Method No. References STFT ↓ MAG ↓ ENV ↓ LRE ↓
AV-NeRF 1 9.424 0.426 0.195 1.922
ViGAS 1 3.740 0.361 0.154 2.040
SoundVista 1 2.526 0.291 0.132 1.408
BEE 4 4.098 0.365 0.162 2.083
SoundVista 4 2.444 0.289 0.130 1.390

Compared with the best baseline ViGAS: STFT decreases by 32.5%, MAG by 19.4%, and LRE by 31%.

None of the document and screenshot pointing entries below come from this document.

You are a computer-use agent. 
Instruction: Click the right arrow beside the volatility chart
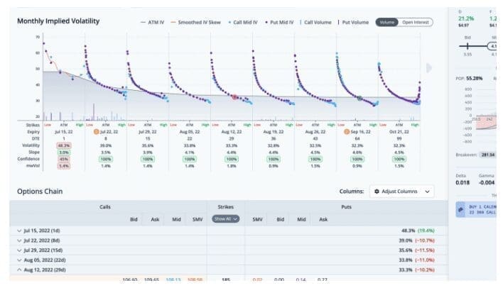coord(428,67)
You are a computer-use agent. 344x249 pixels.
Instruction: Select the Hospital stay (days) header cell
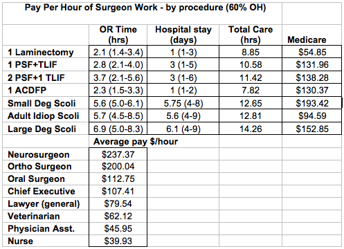point(183,35)
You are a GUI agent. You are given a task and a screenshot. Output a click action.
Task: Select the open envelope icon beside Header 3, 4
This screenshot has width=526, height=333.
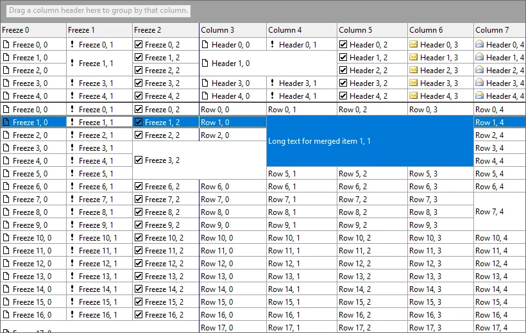click(x=480, y=83)
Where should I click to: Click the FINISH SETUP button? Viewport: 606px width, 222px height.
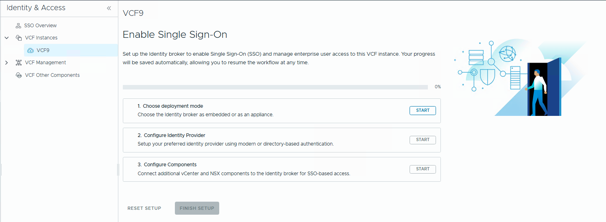click(x=197, y=208)
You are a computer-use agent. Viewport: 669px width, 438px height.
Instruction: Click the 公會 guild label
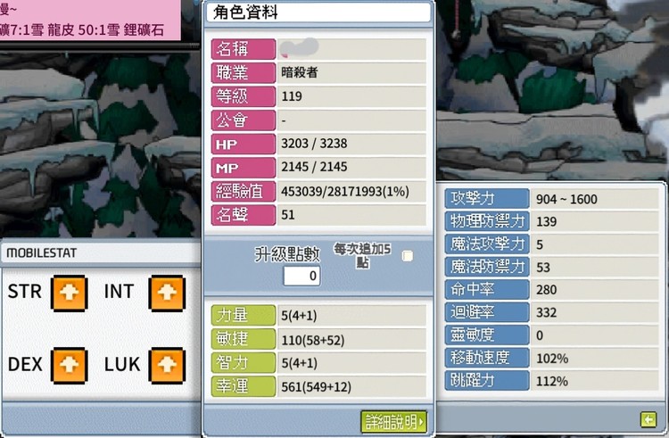click(x=244, y=120)
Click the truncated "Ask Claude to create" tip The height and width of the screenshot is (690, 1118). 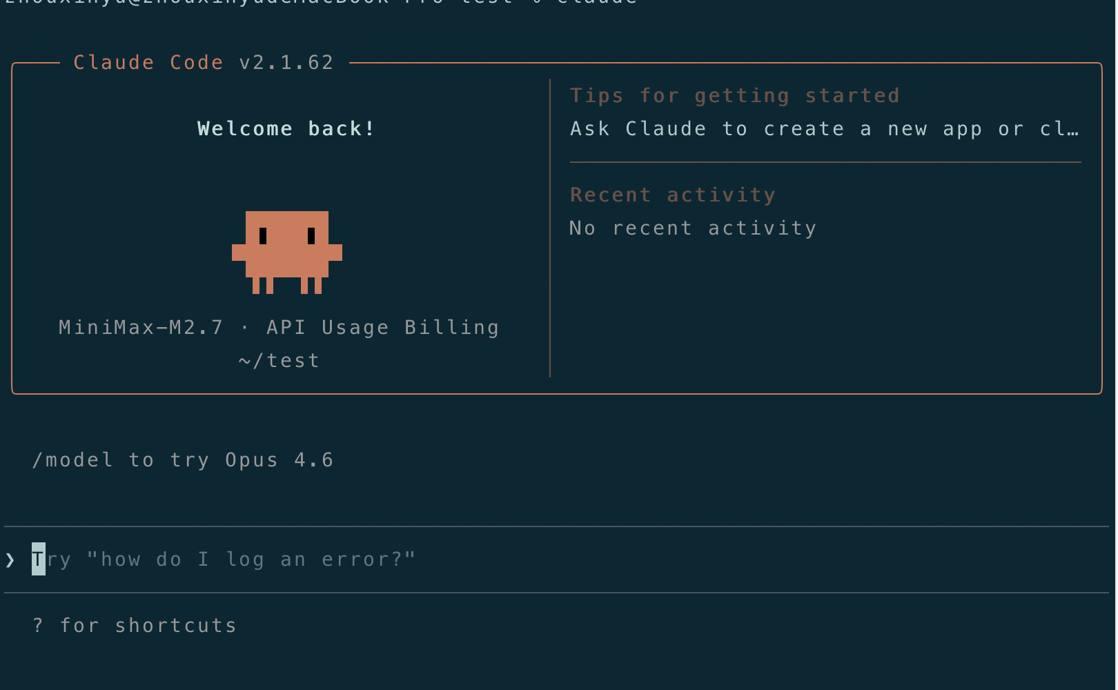[825, 129]
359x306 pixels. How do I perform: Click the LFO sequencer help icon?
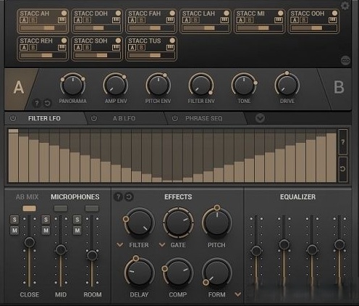343,142
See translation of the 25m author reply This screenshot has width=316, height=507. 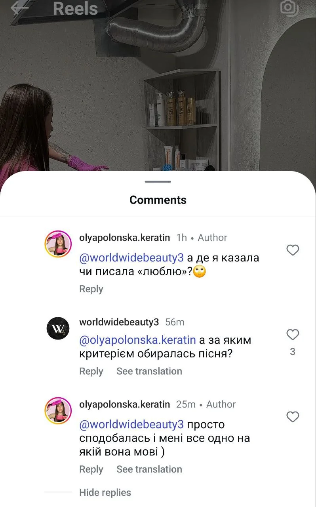pos(149,469)
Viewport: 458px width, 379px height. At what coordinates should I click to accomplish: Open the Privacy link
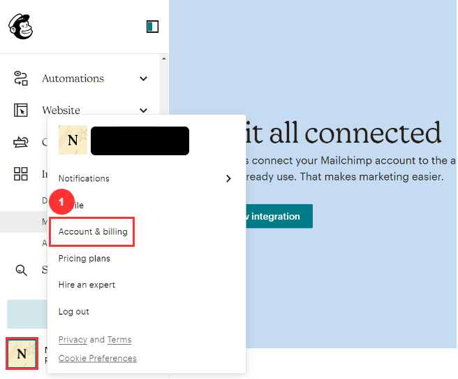click(x=73, y=340)
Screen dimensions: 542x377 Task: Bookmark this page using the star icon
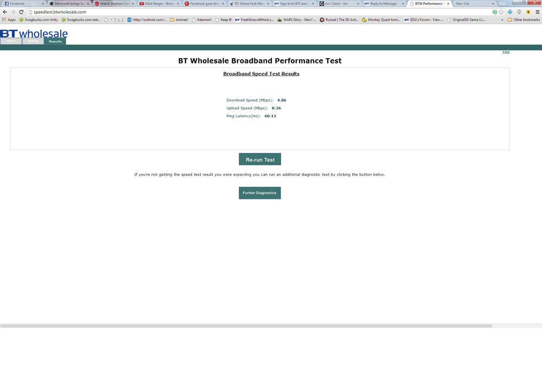pos(501,11)
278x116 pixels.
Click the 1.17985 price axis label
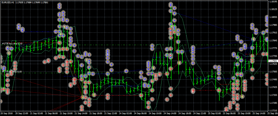(273, 25)
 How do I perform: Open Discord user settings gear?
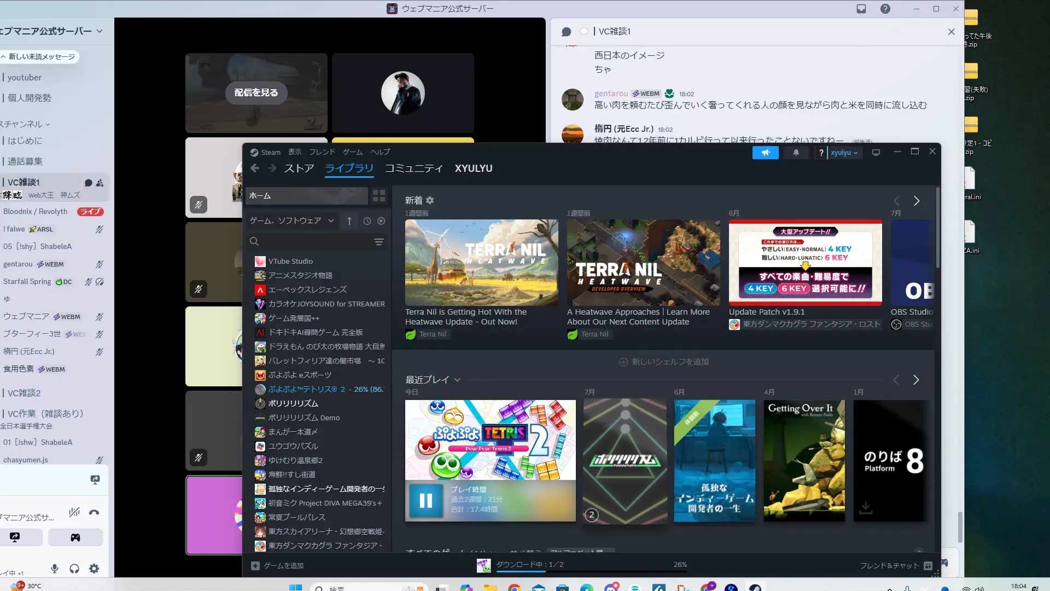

Ablation Study (VAB RT60 Prediction)

Input Modality Error w/o finetuning Error w/ finetuning
Position Only Highest High
Depth Decreased >50% Medium
RGB+Depth Suboptimal Lowest

Key Findings

  • SoundVista with only 1 reference outperforms the BEE method using 4 references, thanks to VAB-guided intelligent reference selection and weighting.
  • Contribution weights are decoupled from audio content, meaning they are robust to testing-time content distribution shifts—a major disadvantage of Few-shotRIR and BEE.
  • Performance with the top-4 references matches that of using all references, demonstrating that distant references contribute minimally.
  • On the N2S real-world scene benchmark, SoundVista surpasses the best baseline ViGAS by 7.6% in binaural layout representation (LRE).
  • Depth information contributes the most to VAB, with the combination of RGB+Depth achieving optimal performance.

Highlights & Insights

  • Visual-Acoustic Bridge: Utilizing RGB-D information to infer acoustic properties is a clever cross-modal transfer that bypasses expensive physical acoustic testing.
  • Content-Independent Reference Weighting: Decoupling weighting from audio content prevents performance degradation caused by testing-time out-of-distribution sounds.
  • Practical Reference Position Optimization: Clustering based on VAB embeddings automatically adapts to scenes of varying sizes and complexities.

Limitations & Future Work

  • The VAB module is pre-trained in the SoundSpaces simulator, and real-world transfer may be subject to the sim-to-real gap.
  • References are currently assumed to be ambisonic microphones, which might be constrained by hardware availability in practice.
  • Scenes with 10 sound sources already present challenges; more extreme numbers of sound sources (e.g., dozens of sound sources in traffic scenes) remain to be tested.
  • Future work could combine 3DGS scene reconstruction to achieve end-to-end joint audio-visual modeling.
  • Represents another successful application of CLIP-style modality alignment in the audio-visual domain.
  • AV-RIR's visual-RIR binding is close work; SoundVista generalizes this to compile a complete sound field at the ambient level.
  • The strategy of reference position optimization can be generalized to other multi-sensor deployment tasks.

Rating

  • Novelty: 8/10 — The VAB-driven reference sampling and adaptive weighting scheme are highly novel.
  • Experimental Thoroughness: 8/10 — Thoroughly validated across both simulated and real-world scenes with comprehensive ablation studies.
  • Writing Quality: 8/10 — Clearly defined problems with detailed pipeline illustrations.
  • Value: 8/10 — Provides practical advancements for immersive audio-visual experiences and the spatial audio domain.